Exercise brief: Even if a line seems odd, print it as it is, and include every record.

[Records from a data source]

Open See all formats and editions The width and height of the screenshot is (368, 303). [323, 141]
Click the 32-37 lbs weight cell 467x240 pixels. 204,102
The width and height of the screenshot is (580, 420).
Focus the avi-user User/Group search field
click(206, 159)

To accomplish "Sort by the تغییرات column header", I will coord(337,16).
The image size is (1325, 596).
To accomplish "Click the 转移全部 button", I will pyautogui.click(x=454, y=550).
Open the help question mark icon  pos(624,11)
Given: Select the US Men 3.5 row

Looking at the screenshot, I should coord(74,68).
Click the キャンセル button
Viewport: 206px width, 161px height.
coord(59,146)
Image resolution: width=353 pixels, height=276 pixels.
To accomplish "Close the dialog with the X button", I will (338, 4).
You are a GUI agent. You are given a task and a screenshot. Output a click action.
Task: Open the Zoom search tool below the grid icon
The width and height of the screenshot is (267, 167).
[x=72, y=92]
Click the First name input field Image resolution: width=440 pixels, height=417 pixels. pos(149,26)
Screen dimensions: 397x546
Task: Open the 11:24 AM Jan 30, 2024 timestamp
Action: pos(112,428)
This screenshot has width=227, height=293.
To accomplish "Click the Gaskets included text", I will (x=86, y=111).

Finished task:
Open See all formats and editions The width and height of the screenshot is (368, 303). [323, 141]
Click the 32-37 lbs weight cell 467x240 pixels. 204,102
The width and height of the screenshot is (580, 420).
Focus the avi-user User/Group search field
click(206, 159)

To accomplish "Sort by the تغییرات column header", I will coord(337,16).
The image size is (1325, 596).
To accomplish "Click the 转移全部 button", I will pyautogui.click(x=454, y=550).
Open the help question mark icon  pos(624,11)
Given: Select the US Men 3.5 row

Looking at the screenshot, I should coord(74,68).
Click the キャンセル button
Viewport: 206px width, 161px height.
coord(59,146)
Image resolution: width=353 pixels, height=276 pixels.
To accomplish "Close the dialog with the X button", I will (338, 4).
You are a GUI agent. You are given a task and a screenshot. Output a click action.
Task: Open the Zoom search tool below the grid icon
The width and height of the screenshot is (267, 167).
[x=72, y=92]
Click the First name input field Image resolution: width=440 pixels, height=417 pixels. pos(149,26)
Screen dimensions: 397x546
Task: Open the 11:24 AM Jan 30, 2024 timestamp
Action: pos(112,428)
This screenshot has width=227, height=293.
To accomplish "Click the Gaskets included text", I will (x=86, y=111).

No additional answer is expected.